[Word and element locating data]
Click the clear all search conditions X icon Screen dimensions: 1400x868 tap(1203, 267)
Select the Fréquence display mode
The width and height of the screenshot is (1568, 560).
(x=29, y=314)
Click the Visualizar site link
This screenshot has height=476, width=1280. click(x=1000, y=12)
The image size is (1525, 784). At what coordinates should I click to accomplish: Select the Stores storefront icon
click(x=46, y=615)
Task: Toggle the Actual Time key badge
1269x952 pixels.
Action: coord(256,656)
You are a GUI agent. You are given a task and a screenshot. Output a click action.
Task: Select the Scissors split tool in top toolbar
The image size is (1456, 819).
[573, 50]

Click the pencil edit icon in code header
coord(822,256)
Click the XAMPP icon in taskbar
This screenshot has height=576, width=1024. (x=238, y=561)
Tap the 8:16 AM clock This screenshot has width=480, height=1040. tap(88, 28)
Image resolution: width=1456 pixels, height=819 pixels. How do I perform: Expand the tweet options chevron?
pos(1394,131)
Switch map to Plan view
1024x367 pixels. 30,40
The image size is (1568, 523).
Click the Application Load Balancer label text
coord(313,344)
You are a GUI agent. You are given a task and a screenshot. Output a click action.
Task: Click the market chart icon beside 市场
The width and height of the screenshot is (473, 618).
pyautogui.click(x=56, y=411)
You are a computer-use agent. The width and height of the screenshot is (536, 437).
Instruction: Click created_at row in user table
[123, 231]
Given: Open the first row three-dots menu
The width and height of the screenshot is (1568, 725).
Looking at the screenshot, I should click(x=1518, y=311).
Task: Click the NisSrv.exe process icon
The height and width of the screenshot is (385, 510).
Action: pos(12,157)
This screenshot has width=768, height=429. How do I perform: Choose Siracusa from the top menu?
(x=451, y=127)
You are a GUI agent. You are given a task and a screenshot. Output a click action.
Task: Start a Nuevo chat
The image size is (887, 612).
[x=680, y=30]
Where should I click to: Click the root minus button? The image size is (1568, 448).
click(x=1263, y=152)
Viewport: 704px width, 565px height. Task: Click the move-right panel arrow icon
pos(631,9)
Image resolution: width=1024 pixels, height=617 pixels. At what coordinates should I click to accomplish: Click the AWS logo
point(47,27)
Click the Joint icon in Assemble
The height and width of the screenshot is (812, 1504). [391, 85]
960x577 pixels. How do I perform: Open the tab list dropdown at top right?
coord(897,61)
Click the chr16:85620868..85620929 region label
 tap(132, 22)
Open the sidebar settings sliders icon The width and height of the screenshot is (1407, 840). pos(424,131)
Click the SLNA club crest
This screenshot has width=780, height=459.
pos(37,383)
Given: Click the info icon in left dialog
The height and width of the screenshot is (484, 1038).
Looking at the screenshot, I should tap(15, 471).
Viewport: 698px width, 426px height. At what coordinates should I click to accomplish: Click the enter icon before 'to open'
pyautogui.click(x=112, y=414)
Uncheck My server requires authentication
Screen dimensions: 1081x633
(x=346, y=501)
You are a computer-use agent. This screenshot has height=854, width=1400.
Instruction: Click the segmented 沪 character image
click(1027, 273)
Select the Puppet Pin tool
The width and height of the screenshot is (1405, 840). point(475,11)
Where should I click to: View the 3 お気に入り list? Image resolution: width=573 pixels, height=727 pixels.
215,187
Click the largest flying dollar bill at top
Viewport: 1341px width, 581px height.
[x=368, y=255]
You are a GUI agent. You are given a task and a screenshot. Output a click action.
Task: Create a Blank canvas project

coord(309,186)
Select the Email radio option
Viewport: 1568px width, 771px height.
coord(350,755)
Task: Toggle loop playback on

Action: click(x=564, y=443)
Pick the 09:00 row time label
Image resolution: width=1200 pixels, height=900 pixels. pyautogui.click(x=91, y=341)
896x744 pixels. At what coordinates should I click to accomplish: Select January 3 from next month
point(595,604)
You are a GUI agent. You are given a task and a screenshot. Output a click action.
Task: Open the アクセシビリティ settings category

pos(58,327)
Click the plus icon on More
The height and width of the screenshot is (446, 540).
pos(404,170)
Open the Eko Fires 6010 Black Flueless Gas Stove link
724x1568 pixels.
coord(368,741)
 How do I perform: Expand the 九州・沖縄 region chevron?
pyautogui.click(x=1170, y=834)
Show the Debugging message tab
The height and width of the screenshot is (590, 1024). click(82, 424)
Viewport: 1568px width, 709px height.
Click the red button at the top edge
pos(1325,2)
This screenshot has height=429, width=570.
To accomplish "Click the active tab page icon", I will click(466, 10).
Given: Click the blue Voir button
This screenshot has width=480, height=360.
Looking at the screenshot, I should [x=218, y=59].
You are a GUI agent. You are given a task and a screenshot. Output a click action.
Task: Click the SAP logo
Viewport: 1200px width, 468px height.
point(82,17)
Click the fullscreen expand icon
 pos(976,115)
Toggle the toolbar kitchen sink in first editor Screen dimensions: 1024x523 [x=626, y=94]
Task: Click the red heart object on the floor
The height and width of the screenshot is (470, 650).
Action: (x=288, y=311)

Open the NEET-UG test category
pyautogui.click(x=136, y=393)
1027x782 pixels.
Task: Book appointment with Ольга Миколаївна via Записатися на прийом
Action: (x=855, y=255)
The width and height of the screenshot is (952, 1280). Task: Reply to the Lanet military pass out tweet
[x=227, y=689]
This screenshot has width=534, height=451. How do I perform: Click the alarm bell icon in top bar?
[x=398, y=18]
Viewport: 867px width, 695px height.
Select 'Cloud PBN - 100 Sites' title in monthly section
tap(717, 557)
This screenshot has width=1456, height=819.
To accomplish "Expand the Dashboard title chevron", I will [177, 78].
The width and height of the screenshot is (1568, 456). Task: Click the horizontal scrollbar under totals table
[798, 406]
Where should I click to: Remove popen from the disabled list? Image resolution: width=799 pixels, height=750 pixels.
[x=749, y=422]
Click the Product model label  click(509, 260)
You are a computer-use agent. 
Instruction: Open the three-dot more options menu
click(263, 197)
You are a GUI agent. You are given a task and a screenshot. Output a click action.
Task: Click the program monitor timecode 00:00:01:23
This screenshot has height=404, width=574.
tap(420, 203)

Stated goal :: Convert the data into a JSON list of strings with one string per line, leaving out blank lines.

Solution for this exercise ::
[
  "Click the clear all search conditions X icon Screen dimensions: 1400x868 tap(1203, 267)",
  "Select the Fréquence display mode",
  "The width and height of the screenshot is (1568, 560).",
  "(x=29, y=314)",
  "Click the Visualizar site link",
  "This screenshot has height=476, width=1280. click(x=1000, y=12)",
  "The image size is (1525, 784). At what coordinates should I click to accomplish: Select the Stores storefront icon",
  "click(x=46, y=615)",
  "Task: Toggle the Actual Time key badge",
  "1269x952 pixels.",
  "Action: coord(256,656)",
  "You are a GUI agent. You are given a task and a screenshot. Output a click action.",
  "Task: Select the Scissors split tool in top toolbar",
  "The image size is (1456, 819).",
  "[573, 50]",
  "Click the pencil edit icon in code header",
  "coord(822,256)",
  "Click the XAMPP icon in taskbar",
  "This screenshot has height=576, width=1024. (x=238, y=561)",
  "Tap the 8:16 AM clock This screenshot has width=480, height=1040. tap(88, 28)",
  "Image resolution: width=1456 pixels, height=819 pixels. How do I perform: Expand the tweet options chevron?",
  "pos(1394,131)",
  "Switch map to Plan view",
  "1024x367 pixels. 30,40",
  "The image size is (1568, 523).",
  "Click the Application Load Balancer label text",
  "coord(313,344)",
  "You are a GUI agent. You are given a task and a screenshot. Output a click action.",
  "Task: Click the market chart icon beside 市场",
  "The width and height of the screenshot is (473, 618).",
  "pyautogui.click(x=56, y=411)",
  "You are a computer-use agent. The width and height of the screenshot is (536, 437).",
  "Instruction: Click created_at row in user table",
  "[123, 231]",
  "Given: Open the first row three-dots menu",
  "The width and height of the screenshot is (1568, 725).",
  "Looking at the screenshot, I should click(x=1518, y=311).",
  "Task: Click the NisSrv.exe process icon",
  "The height and width of the screenshot is (385, 510).",
  "Action: pos(12,157)",
  "This screenshot has width=768, height=429. How do I perform: Choose Siracusa from the top menu?",
  "(x=451, y=127)",
  "You are a GUI agent. You are given a task and a screenshot. Output a click action.",
  "Task: Start a Nuevo chat",
  "The image size is (887, 612).",
  "[x=680, y=30]",
  "Where should I click to: Click the root minus button? The image size is (1568, 448).",
  "click(x=1263, y=152)",
  "Viewport: 704px width, 565px height. Task: Click the move-right panel arrow icon",
  "pos(631,9)",
  "Image resolution: width=1024 pixels, height=617 pixels. At what coordinates should I click to accomplish: Click the AWS logo",
  "point(47,27)",
  "Click the Joint icon in Assemble",
  "The height and width of the screenshot is (812, 1504). [391, 85]",
  "960x577 pixels. How do I perform: Open the tab list dropdown at top right?",
  "coord(897,61)",
  "Click the chr16:85620868..85620929 region label",
  " tap(132, 22)",
  "Open the sidebar settings sliders icon The width and height of the screenshot is (1407, 840). pos(424,131)",
  "Click the SLNA club crest",
  "This screenshot has width=780, height=459.",
  "pos(37,383)",
  "Given: Click the info icon in left dialog",
  "The height and width of the screenshot is (484, 1038).",
  "Looking at the screenshot, I should tap(15, 471).",
  "Viewport: 698px width, 426px height. At what coordinates should I click to accomplish: Click the enter icon before 'to open'",
  "pyautogui.click(x=112, y=414)",
  "Uncheck My server requires authentication",
  "Screen dimensions: 1081x633",
  "(x=346, y=501)",
  "You are a computer-use agent. This screenshot has height=854, width=1400.",
  "Instruction: Click the segmented 沪 character image",
  "click(1027, 273)",
  "Select the Puppet Pin tool",
  "The width and height of the screenshot is (1405, 840). point(475,11)",
  "Where should I click to: View the 3 お気に入り list? Image resolution: width=573 pixels, height=727 pixels.",
  "215,187",
  "Click the largest flying dollar bill at top",
  "Viewport: 1341px width, 581px height.",
  "[x=368, y=255]",
  "You are a GUI agent. You are given a task and a screenshot. Output a click action.",
  "Task: Create a Blank canvas project",
  "coord(309,186)",
  "Select the Email radio option",
  "Viewport: 1568px width, 771px height.",
  "coord(350,755)",
  "Task: Toggle loop playback on",
  "Action: click(x=564, y=443)",
  "Pick the 09:00 row time label",
  "Image resolution: width=1200 pixels, height=900 pixels. pyautogui.click(x=91, y=341)",
  "896x744 pixels. At what coordinates should I click to accomplish: Select January 3 from next month",
  "point(595,604)",
  "You are a GUI agent. You are given a task and a screenshot. Output a click action.",
  "Task: Open the アクセシビリティ settings category",
  "pos(58,327)",
  "Click the plus icon on More",
  "The height and width of the screenshot is (446, 540).",
  "pos(404,170)",
  "Open the Eko Fires 6010 Black Flueless Gas Stove link",
  "724x1568 pixels.",
  "coord(368,741)",
  " How do I perform: Expand the 九州・沖縄 region chevron?",
  "pyautogui.click(x=1170, y=834)",
  "Show the Debugging message tab",
  "The height and width of the screenshot is (590, 1024). click(82, 424)",
  "Viewport: 1568px width, 709px height.",
  "Click the red button at the top edge",
  "pos(1325,2)",
  "This screenshot has height=429, width=570.",
  "To accomplish \"Click the active tab page icon\", I will click(466, 10).",
  "Given: Click the blue Voir button",
  "This screenshot has width=480, height=360.",
  "Looking at the screenshot, I should [x=218, y=59].",
  "You are a GUI agent. You are given a task and a screenshot. Output a click action.",
  "Task: Click the SAP logo",
  "Viewport: 1200px width, 468px height.",
  "point(82,17)",
  "Click the fullscreen expand icon",
  " pos(976,115)",
  "Toggle the toolbar kitchen sink in first editor Screen dimensions: 1024x523 [x=626, y=94]",
  "Task: Click the red heart object on the floor",
  "The height and width of the screenshot is (470, 650).",
  "Action: (x=288, y=311)",
  "Open the NEET-UG test category",
  "pyautogui.click(x=136, y=393)",
  "1027x782 pixels.",
  "Task: Book appointment with Ольга Миколаївна via Записатися на прийом",
  "Action: (x=855, y=255)",
  "The width and height of the screenshot is (952, 1280). Task: Reply to the Lanet military pass out tweet",
  "[x=227, y=689]",
  "This screenshot has width=534, height=451. How do I perform: Click the alarm bell icon in top bar?",
  "[x=398, y=18]",
  "Viewport: 867px width, 695px height.",
  "Select 'Cloud PBN - 100 Sites' title in monthly section",
  "tap(717, 557)",
  "This screenshot has width=1456, height=819.",
  "To accomplish \"Expand the Dashboard title chevron\", I will [177, 78].",
  "The width and height of the screenshot is (1568, 456). Task: Click the horizontal scrollbar under totals table",
  "[798, 406]",
  "Where should I click to: Remove popen from the disabled list? Image resolution: width=799 pixels, height=750 pixels.",
  "[x=749, y=422]",
  "Click the Product model label  click(509, 260)",
  "You are a computer-use agent. ",
  "Instruction: Open the three-dot more options menu",
  "click(263, 197)",
  "You are a GUI agent. You are given a task and a screenshot. Output a click action.",
  "Task: Click the program monitor timecode 00:00:01:23",
  "This screenshot has height=404, width=574.",
  "tap(420, 203)"
]